## Begin Document section

[plt-scheme] PLT with very large datasets?
Hello,
I am thinking about playing around with the dataset for the Netflix
competition (http://www.netflixprize.com/) using PLT Scheme, and
before doing that, I thought I might consult the wise men of the list
to see if it is even feasible.
The bulk of the dataset are about 100 million triplets: User ID, Movie
ID, rating. There are about 20k unique Movie IDs and 500k User IDs,
and the ratings are integers 1-5, but I think will need ratings need
to be floats for processing. So, in theory, about 9 bytes per triplet,
which comes to 900MB for one copy of the dataset.
I am not sure what kind of space behavior relevant algorithms have,
but for arguments sake, lets assume that I might have to work with 2
copies of the dataset at any given time.
So the question is: what are the memory limitations of PLT Scheme?
Could I read the whole dataset in, assuming I have enough RAM? Does
the OS play a role? (I can use XP, OS X or Linux, but prefer OS X.)
If I cannot work in RAM, is there a way to memory map the data
efficiently, using standard facilities of PLT Scheme?
What would be the most efficient data type to use, immutable vectors
of 3 numbers in immutable vectors? Or are there more specialized types
that I could use?
In short, is working with this dataset feasible in PLT Scheme?
I am sorry for the vagueness of my request and thanks in advance for
any hints you might give.
--Yavuz

## End Document section
## Begin Items

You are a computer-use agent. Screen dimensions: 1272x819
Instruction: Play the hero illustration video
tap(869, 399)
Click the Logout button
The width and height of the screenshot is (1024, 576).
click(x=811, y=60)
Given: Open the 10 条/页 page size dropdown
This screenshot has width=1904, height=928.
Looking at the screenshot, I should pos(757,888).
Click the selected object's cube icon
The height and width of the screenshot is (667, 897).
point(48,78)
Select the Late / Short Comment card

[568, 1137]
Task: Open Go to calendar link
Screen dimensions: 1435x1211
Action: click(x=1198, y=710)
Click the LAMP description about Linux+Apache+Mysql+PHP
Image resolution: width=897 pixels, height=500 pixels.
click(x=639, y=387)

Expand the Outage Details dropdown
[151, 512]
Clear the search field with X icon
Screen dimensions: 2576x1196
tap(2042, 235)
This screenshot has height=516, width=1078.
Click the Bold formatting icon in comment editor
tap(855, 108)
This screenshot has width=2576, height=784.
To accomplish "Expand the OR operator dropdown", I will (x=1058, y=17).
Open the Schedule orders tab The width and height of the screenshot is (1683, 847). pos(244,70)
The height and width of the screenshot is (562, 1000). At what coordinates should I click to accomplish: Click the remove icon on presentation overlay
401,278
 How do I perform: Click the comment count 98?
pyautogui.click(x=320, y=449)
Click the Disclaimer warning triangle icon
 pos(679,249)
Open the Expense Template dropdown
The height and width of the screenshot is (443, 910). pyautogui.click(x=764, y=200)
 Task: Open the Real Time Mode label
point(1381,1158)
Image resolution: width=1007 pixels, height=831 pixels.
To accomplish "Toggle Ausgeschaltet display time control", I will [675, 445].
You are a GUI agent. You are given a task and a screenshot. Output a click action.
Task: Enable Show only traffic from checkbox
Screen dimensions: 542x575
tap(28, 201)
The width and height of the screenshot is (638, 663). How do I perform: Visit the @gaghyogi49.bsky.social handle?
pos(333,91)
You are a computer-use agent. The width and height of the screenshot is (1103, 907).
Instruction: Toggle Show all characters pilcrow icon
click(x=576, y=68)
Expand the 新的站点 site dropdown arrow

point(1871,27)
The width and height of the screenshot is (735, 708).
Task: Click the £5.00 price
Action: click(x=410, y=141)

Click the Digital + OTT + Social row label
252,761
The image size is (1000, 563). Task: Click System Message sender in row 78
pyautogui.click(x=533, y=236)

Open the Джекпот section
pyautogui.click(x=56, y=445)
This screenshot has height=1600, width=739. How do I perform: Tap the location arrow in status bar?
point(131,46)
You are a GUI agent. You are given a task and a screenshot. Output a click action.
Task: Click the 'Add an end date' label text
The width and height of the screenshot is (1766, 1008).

## End Items

### Prompt A:
Write out the part of the forum post from "[plt-scheme] PLT with" up to and including "is even feasible.".
### Prompt B:
Summarize the forum post in two sentences.
### Prompt C:
Rewrite the paragraph of the forum post that begins "The bulk of the dataset" as a bulleted list that keeps its main facts.

### Response A:
[plt-scheme] PLT with very large datasets?
Hello,
I am thinking about playing around with the dataset for the Netflix
competition (http://www.netflixprize.com/) using PLT Scheme, and
before doing that, I thought I might consult the wise men of the list
to see if it is even feasible.

### Response B:
Yavuz is considering working with the Netflix competition dataset in PLT Scheme: about 100 million triplets of user ID, movie ID and rating, which comes to roughly 900MB per copy. The post asks about PLT Scheme's memory limitations, whether the operating system matters, whether the data can be memory mapped efficiently, and which data type would be most efficient.

### Response C:
- About 100 million triplets: User ID, Movie ID, rating
- About 20k unique Movie IDs and 500k User IDs
- Ratings are integers 1-5, though they will likely need to be floats for processing
- In theory about 9 bytes per triplet, or 900MB for one copy of the dataset